*DATA RECORDS:*
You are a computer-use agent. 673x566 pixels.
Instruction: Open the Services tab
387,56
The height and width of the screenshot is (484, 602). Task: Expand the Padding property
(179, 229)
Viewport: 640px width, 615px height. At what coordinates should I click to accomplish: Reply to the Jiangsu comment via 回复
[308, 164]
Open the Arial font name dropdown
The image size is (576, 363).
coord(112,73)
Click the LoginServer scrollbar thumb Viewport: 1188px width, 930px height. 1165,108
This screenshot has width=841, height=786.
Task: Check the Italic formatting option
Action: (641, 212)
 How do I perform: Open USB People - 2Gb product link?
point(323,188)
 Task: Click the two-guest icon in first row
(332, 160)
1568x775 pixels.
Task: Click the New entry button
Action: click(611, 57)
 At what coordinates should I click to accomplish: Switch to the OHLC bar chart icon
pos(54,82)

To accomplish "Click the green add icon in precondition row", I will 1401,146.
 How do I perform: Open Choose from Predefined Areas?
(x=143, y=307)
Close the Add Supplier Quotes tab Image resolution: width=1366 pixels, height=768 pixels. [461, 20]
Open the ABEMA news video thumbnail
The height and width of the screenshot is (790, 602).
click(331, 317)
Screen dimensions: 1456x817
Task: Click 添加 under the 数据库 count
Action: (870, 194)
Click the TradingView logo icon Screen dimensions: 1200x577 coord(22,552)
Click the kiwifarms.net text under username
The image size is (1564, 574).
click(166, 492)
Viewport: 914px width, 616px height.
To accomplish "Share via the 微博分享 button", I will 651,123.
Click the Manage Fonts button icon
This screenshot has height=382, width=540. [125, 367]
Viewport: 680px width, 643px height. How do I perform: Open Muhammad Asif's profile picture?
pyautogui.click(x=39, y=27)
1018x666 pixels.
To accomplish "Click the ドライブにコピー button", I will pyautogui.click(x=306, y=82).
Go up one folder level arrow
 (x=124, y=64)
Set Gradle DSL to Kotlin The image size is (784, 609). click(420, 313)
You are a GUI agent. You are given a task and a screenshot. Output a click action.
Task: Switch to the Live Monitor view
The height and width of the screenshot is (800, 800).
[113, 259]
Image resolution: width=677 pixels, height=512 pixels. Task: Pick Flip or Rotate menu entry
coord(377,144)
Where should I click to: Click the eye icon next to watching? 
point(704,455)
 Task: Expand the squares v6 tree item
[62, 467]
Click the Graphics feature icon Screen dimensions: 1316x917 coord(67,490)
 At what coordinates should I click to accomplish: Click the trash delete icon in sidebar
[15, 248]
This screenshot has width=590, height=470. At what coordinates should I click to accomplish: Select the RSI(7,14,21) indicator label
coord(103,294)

*WHAT THIS TASK INVOLVES:* Return the material above unaltered. Include every line.

*TASK RESPONSE:*
You are a computer-use agent. 673x566 pixels.
Instruction: Open the Services tab
387,56
The height and width of the screenshot is (484, 602). Task: Expand the Padding property
(179, 229)
Viewport: 640px width, 615px height. At what coordinates should I click to accomplish: Reply to the Jiangsu comment via 回复
[308, 164]
Open the Arial font name dropdown
The image size is (576, 363).
coord(112,73)
Click the LoginServer scrollbar thumb Viewport: 1188px width, 930px height. 1165,108
This screenshot has width=841, height=786.
Task: Check the Italic formatting option
Action: (641, 212)
 How do I perform: Open USB People - 2Gb product link?
point(323,188)
 Task: Click the two-guest icon in first row
(332, 160)
1568x775 pixels.
Task: Click the New entry button
Action: click(611, 57)
 At what coordinates should I click to accomplish: Switch to the OHLC bar chart icon
pos(54,82)

To accomplish "Click the green add icon in precondition row", I will 1401,146.
 How do I perform: Open Choose from Predefined Areas?
(x=143, y=307)
Close the Add Supplier Quotes tab Image resolution: width=1366 pixels, height=768 pixels. [461, 20]
Open the ABEMA news video thumbnail
The height and width of the screenshot is (790, 602).
click(331, 317)
Screen dimensions: 1456x817
Task: Click 添加 under the 数据库 count
Action: (870, 194)
Click the TradingView logo icon Screen dimensions: 1200x577 coord(22,552)
Click the kiwifarms.net text under username
The image size is (1564, 574).
click(166, 492)
Viewport: 914px width, 616px height.
To accomplish "Share via the 微博分享 button", I will 651,123.
Click the Manage Fonts button icon
This screenshot has height=382, width=540. [125, 367]
Viewport: 680px width, 643px height. How do I perform: Open Muhammad Asif's profile picture?
pyautogui.click(x=39, y=27)
1018x666 pixels.
To accomplish "Click the ドライブにコピー button", I will pyautogui.click(x=306, y=82).
Go up one folder level arrow
 (x=124, y=64)
Set Gradle DSL to Kotlin The image size is (784, 609). click(420, 313)
You are a GUI agent. You are given a task and a screenshot. Output a click action.
Task: Switch to the Live Monitor view
The height and width of the screenshot is (800, 800).
[113, 259]
Image resolution: width=677 pixels, height=512 pixels. Task: Pick Flip or Rotate menu entry
coord(377,144)
Where should I click to: Click the eye icon next to watching? 
point(704,455)
 Task: Expand the squares v6 tree item
[62, 467]
Click the Graphics feature icon Screen dimensions: 1316x917 coord(67,490)
 At what coordinates should I click to accomplish: Click the trash delete icon in sidebar
[15, 248]
This screenshot has width=590, height=470. At what coordinates should I click to accomplish: Select the RSI(7,14,21) indicator label
coord(103,294)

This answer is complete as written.